++++ Reading text ++++

Salt Pills Fail to Substantially Benefit Endurance Athletes
Finding challenges common belief that salt pills can boost performance
MONDAY, April 20, 2015 (HealthDay News) -- Taking salt pills does little to boost the performance of endurance athletes, new research shows. The study was published recently in the Journal of Sports Science and Medicine.
Although the study only involved 11 endurance athletes, the findings challenge the widely held belief that salt pills can help these athletes do better during competitions, according to researchers from Saint Louis University. "I recommend that athletes use caution with sodium supplementation, especially when daily intake already exceeds the upper safe limit of 2,300 mg/day for most Americans," study author Edward Weiss, Ph.D., an assistant professor of nutrition and dietetics, said in a university news release.

++++

Task goal: Write the next few sentences of the news report on salt pills and endurance athletes, picking up after its last sentence. The records that follow come from a separate, unrelated source.

++++ The data ++++

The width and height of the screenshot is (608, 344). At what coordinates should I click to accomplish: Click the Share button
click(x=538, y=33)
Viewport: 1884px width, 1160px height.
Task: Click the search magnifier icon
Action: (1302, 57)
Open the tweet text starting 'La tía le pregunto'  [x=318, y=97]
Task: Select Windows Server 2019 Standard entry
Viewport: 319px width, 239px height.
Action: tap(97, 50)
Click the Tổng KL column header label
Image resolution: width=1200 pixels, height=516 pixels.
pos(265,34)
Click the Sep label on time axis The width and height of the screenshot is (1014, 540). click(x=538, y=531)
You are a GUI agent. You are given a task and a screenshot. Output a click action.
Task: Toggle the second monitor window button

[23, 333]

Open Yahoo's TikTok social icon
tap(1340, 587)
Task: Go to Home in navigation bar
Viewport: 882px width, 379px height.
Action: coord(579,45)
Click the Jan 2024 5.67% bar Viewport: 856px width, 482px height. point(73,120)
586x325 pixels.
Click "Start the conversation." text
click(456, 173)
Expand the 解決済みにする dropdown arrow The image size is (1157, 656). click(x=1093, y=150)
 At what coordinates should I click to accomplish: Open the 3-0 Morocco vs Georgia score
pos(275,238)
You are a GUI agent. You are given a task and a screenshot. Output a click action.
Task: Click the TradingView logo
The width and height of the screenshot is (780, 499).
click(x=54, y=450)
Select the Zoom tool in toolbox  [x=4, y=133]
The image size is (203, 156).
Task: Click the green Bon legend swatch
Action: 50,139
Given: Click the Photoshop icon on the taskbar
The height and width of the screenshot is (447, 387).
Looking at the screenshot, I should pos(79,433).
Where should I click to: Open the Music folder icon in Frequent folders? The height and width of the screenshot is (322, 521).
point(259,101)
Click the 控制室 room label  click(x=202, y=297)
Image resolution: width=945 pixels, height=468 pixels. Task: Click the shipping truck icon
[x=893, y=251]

++++

Written reply:
In the double-blind study, the athletes went through two exercise sessions, one in which they were given either a 1,800-mg salt pill or an inactive placebo. In each session, the athletes performed endurance exercise for two hours, and then were given an exercise performance test. The researchers found no significant differences in performance in either session.
When the results are combined with health concerns about high levels of salt in people's diets, guidelines that call for salt replenishment in athletes should be interpreted conservatively, Weiss added. "While moderate sodium consumption is perfectly reasonable and should be encouraged, high sodium intake is associated with health concerns, like hypertension. Many Americans already consume too much salt on a daily basis," he said.